Silvia Fabbi e la finta libertà

Gli occidentali, gli italiani, i cristiani, si reputano i paladini della libertà, non si sa bene da quale pulpito dato che a ogni pié sospinto nella loro Storia ci stanno solo guerre, soprusi, abusi, genocidi finendo con botte, carceri, pene di morte, censura, ecc. (ma li scagiono in parte affermando che questo è il solito modo di fare dell'essere umano in generale).

Eppure si reputano e continueranno a reputarsi tali.

Però questi cristiani (perché dei cristiani stiamo parlando, meglio se cattolici, perché battezzati in una chiesa cattolica come praticamente tutte quelle presenti in Italia), quando una giornalista come nel caso di Silvia Fabbi de L'Alto Adige intervista un musulmano che invita la gente a convertirsi all'Islam, cosa che tutti potremmo fare liberamente (non pensate che io voglia far ciò: sono ateo fino al buco del culo o se preferite fino al formaggio dei piedi AH AH AH), ecco che danno il meglio/peggio di loro stessi invitandola a farsi stuprare e decapitare dai nigeriani del Boko Haram e da tutti gli altri terroristi.

Ora, io non conosco la storia di questo ragazzo che invita la gente a convertirsi, però se non ha altri scopi non ci vedo nulla di male, siccome il compito di molti credenti è proprio quello di spingere i non credenti o diversamente credenti dalla loro parte.
Ma anche se fosse un terrorista o fondamentalista dove starebbe il problema?

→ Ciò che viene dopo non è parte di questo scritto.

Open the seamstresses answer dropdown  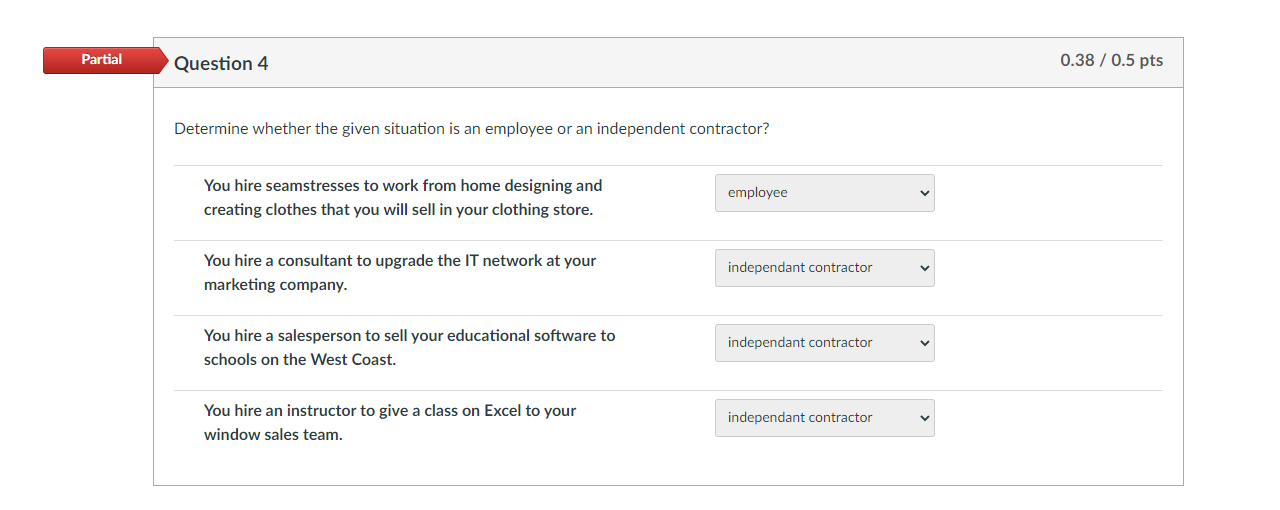[x=824, y=193]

Sempre meglio conoscere i loro pensieri e proposte che brancolare nel buio. O no?
E poi un/a giornalista DEVE essere LIBERA di parlare con chi vuole e di scrivere di ciò che vuole, senza ovviamente offendere nessuno o accusare alcuno di invenzioni infamanti.

Sempre a proposito di simpatici cristiani, c'è uno che da quando ha lasciato gli show in Tv sta un po' sclerando, ovvero Fabrizio Bracconeri, politico di destra che ora vuole "lo scalpo" di Renzi, perché pensa che stia per levare i bonus alle famiglie con bimbi disabili. Perché partire prevenuti e attaccare con violenza? Spero che qualcuno glielo dica che ha esagerato.